C’est une manière de remodeler Dieu à notre image et donc de lui substituer une idole. La tentation identitaire qui plane sur certains catholiques n’est pas autre chose que la bonne vieille tentation de l’idolâtrie qui travaillait déjà le peuple d’Israël et dont l’Ancien testament fournit tant d’exemples. Rien de nouveau sous le soleil donc.
Mais il est impossible de comprendre la résurgence d’une telle tendance aujourd’hui dans l’Eglise de France – car l’Eglise c’est l’ensemble des baptisés et pas seulement le clergé – si l’on ne tient pas compte de la déchéance de l’autorité morale et spirituelle de l’épiscopat français depuis les années 1970.

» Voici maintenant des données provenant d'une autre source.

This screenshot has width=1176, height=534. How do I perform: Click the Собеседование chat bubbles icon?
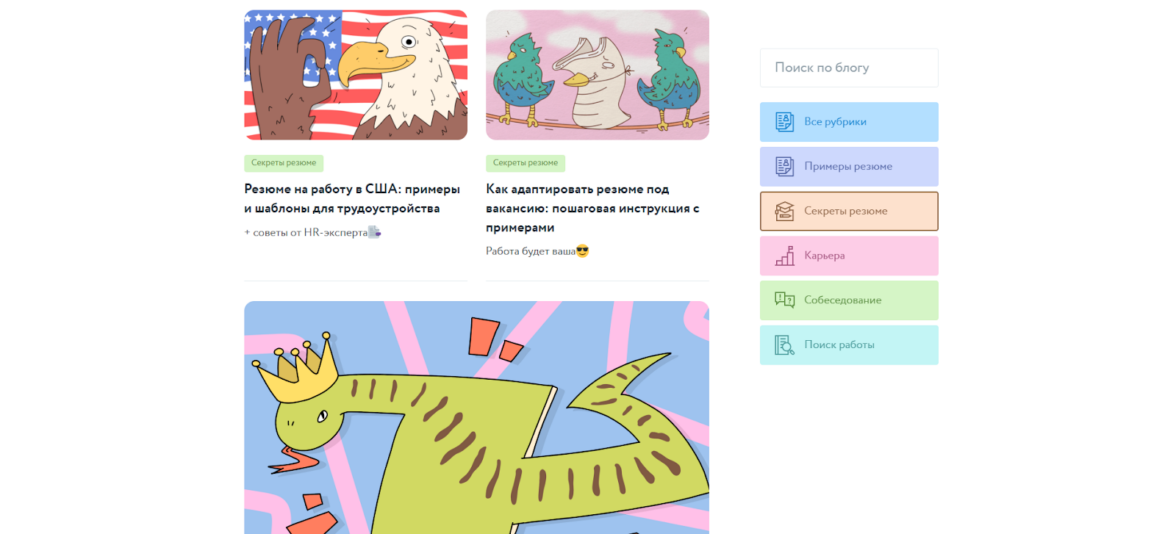pyautogui.click(x=784, y=300)
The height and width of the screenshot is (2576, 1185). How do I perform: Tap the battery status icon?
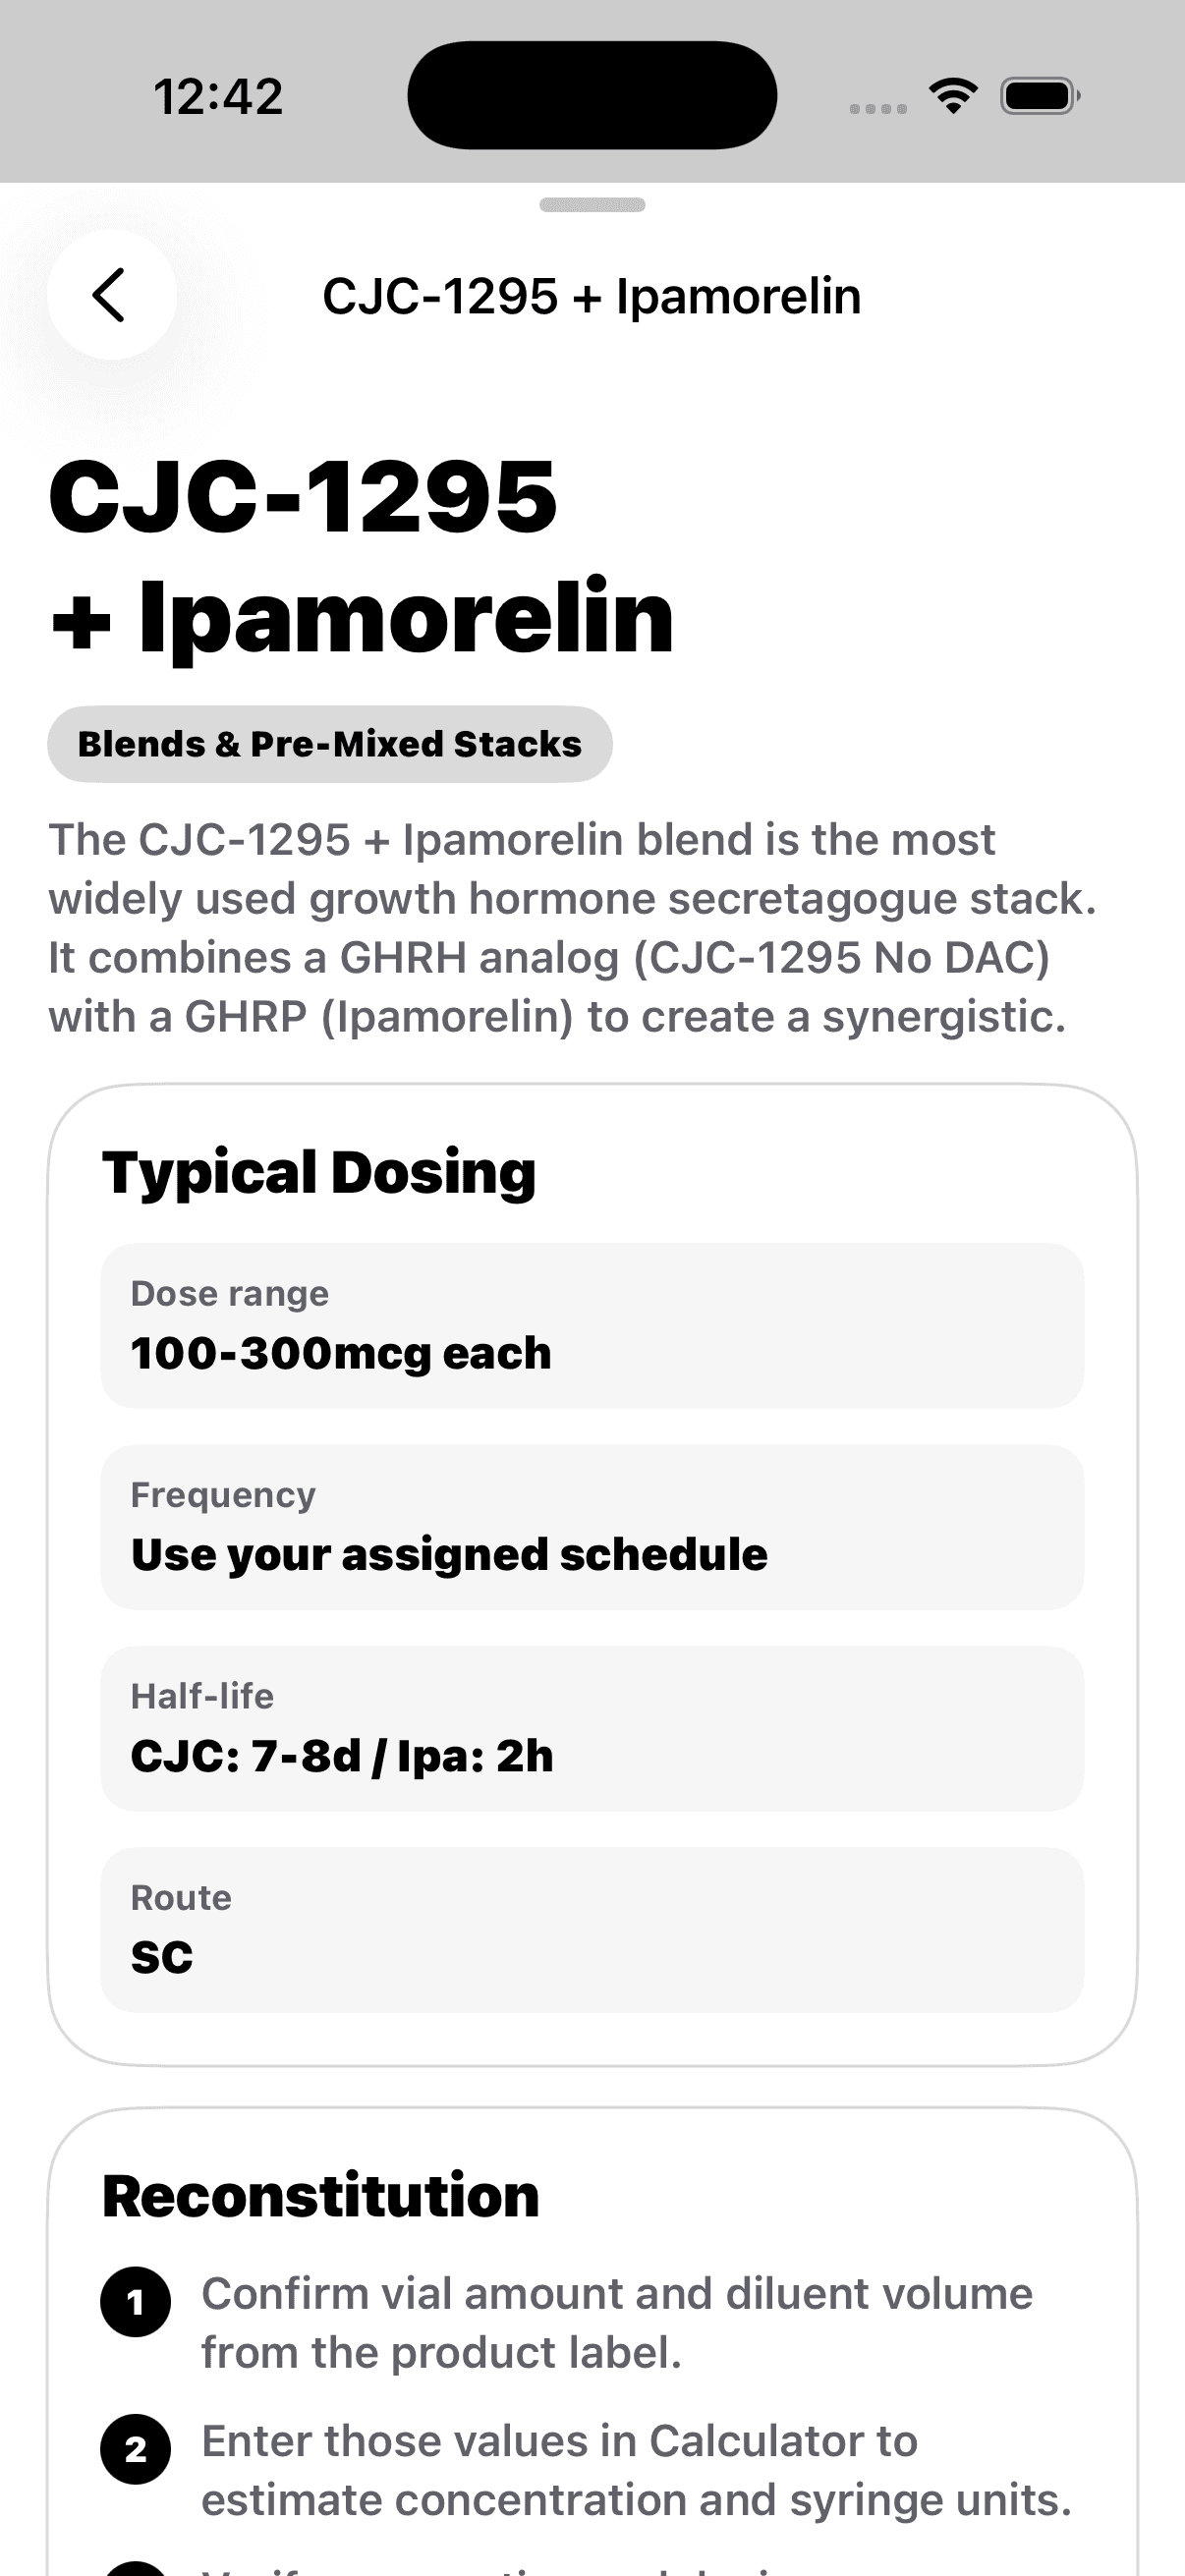1040,96
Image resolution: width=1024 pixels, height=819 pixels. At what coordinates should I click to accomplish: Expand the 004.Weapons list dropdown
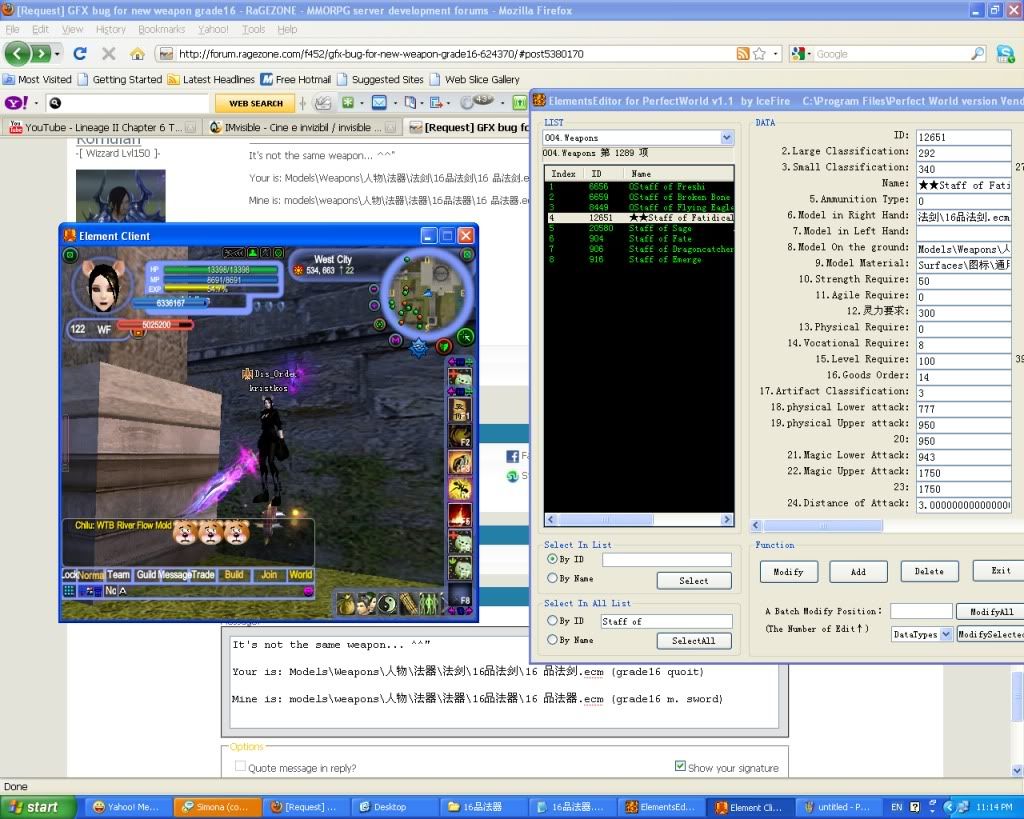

La responsabilité de l’épiscopat dans la dérive identitaire
La perte de confiance du peuple catholique dans ses pasteurs date en effet des années 1970 et la fracture n’a jamais été résorbée depuis. Au cours de ces années l’épiscopat et le clergé français avaient pris prétexte de Vatican II pour justifier leurs propres fantaisies (pastorales théologiques, liturgiques et morales) et in fine leur propre apostasie. Depuis, et sous l’influence de Jean-Paul II notamment, l’épiscopat français est revenu dans les clous mais ce dernier n’a jamais reconquis depuis la confiance qu’il avait perdue. Les bergers ont perdu la confiance de leur troupeau.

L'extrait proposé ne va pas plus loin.